Problems writing data sets in parallel: slow or crashing

Hi,

I am attempting to write HDF5 files in parallel but I am having problems. Depending on he compiler and HDF version I am getting different results. In some cases the data will be written out extremely slowly, in others an initial set of dumps will be quick but the code hangs when attempting to write files at a later time. And in even other cases the code runs fine but the data that has been written is corrupted, i.e. some hyperslabs contain incomplete values of values from the wrong process.

I am not sure if I am doing something wrong or if it is a problem to do with the configuration of the software or the hardware. I am not the admin on the machine that I am trying to run the code on so I can't comment to much on the details of the configuration but I did try compiling my own version of the HDF libraries without seeing any improvement.

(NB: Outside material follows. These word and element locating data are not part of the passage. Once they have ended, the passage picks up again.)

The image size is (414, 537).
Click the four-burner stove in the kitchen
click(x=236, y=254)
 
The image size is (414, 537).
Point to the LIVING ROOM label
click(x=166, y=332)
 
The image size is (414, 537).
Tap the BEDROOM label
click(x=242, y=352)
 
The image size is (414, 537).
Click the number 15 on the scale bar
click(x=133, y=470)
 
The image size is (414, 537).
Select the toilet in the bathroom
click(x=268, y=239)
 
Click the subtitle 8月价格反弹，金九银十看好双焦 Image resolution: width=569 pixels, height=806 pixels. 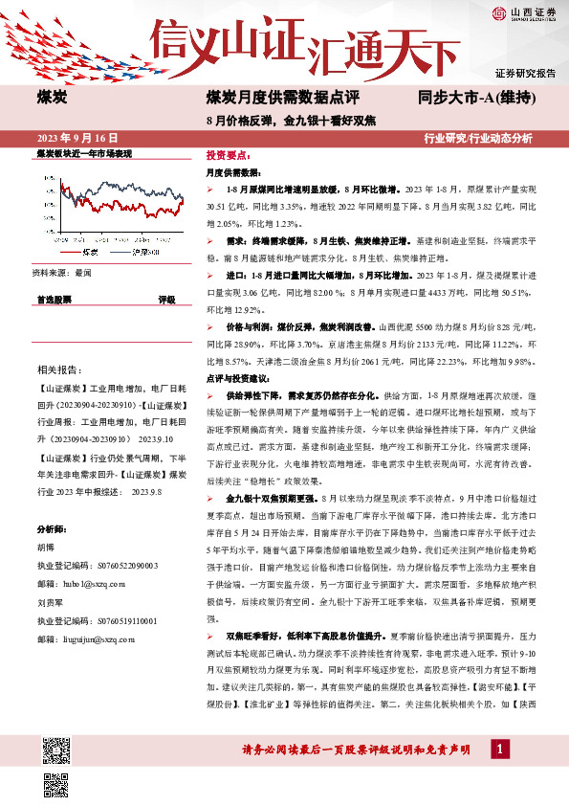coord(291,120)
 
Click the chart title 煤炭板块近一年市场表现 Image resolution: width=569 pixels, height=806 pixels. coord(84,153)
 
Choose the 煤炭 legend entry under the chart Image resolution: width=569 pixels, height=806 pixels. coord(90,253)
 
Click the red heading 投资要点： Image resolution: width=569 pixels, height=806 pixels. coord(227,153)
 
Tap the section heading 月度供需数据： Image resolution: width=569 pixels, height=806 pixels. coord(232,173)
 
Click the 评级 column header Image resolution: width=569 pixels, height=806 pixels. coord(165,300)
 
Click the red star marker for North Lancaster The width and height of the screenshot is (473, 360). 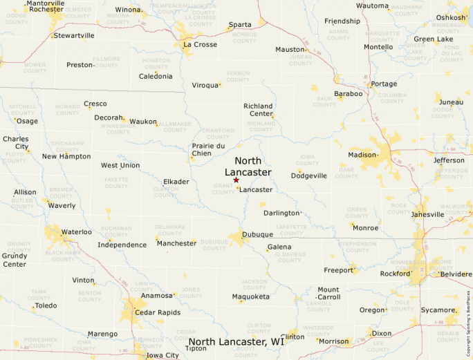(236, 180)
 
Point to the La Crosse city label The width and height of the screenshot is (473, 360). (200, 45)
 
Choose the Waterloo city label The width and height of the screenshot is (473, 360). (77, 232)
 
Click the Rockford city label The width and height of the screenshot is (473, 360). (395, 274)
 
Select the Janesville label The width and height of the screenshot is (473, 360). (427, 214)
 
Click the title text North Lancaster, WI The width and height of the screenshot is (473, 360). (236, 342)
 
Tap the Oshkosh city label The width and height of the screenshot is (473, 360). (451, 18)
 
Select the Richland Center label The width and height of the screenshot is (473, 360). (258, 110)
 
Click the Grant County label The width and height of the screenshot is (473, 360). (223, 189)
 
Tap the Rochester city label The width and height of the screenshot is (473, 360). (46, 10)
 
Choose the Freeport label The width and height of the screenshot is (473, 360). (339, 270)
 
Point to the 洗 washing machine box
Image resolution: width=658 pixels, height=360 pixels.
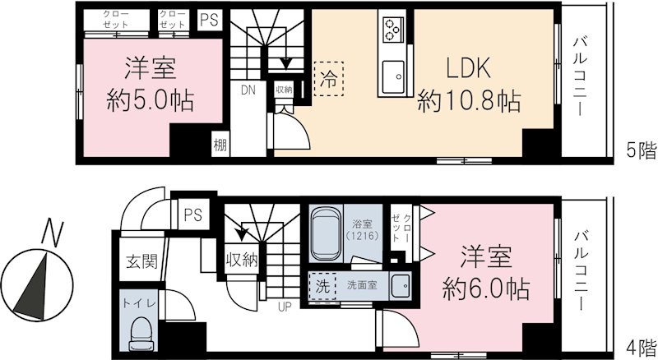pos(322,288)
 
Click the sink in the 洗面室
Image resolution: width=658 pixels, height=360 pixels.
pos(402,287)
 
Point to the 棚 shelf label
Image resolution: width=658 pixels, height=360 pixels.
pos(220,144)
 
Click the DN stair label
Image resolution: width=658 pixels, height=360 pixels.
pos(248,90)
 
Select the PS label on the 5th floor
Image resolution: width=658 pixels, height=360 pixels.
pos(209,21)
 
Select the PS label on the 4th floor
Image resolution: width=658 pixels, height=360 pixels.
pos(192,216)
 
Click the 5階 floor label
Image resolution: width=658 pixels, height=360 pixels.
pos(641,150)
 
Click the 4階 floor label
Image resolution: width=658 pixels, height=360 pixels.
pos(641,346)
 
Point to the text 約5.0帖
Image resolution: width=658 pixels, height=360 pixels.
pos(151,101)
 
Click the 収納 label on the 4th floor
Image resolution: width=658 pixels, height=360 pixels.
pos(242,261)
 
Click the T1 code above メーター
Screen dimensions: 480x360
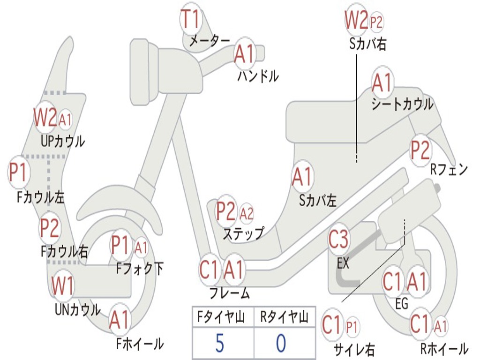click(191, 19)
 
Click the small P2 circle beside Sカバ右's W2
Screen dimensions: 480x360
click(376, 22)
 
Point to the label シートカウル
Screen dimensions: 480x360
click(402, 105)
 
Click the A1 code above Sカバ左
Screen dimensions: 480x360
click(302, 178)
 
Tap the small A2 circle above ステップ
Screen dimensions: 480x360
click(247, 214)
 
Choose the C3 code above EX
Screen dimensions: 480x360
click(338, 240)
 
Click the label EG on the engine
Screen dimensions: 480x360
click(402, 304)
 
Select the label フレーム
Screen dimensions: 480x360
click(229, 294)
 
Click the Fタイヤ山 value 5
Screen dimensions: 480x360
click(219, 344)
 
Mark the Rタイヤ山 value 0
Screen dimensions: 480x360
click(280, 344)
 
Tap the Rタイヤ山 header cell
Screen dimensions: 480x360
click(284, 318)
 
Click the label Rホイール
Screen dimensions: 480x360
click(443, 349)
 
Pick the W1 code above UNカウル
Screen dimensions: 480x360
click(62, 285)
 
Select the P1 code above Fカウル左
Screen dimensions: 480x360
click(18, 173)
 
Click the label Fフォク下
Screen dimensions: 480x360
click(140, 269)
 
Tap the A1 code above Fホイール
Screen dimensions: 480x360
click(119, 321)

Below I have pasted the FORTRAN code of my routine for writing an array in parallel. A lot of it was copied from tutorials I found online but I think I understand most of it. However, I am not sure about the specific settings that I am passing to MPI or the values of sieve_buf_size etc. Could these be the cause of the problem?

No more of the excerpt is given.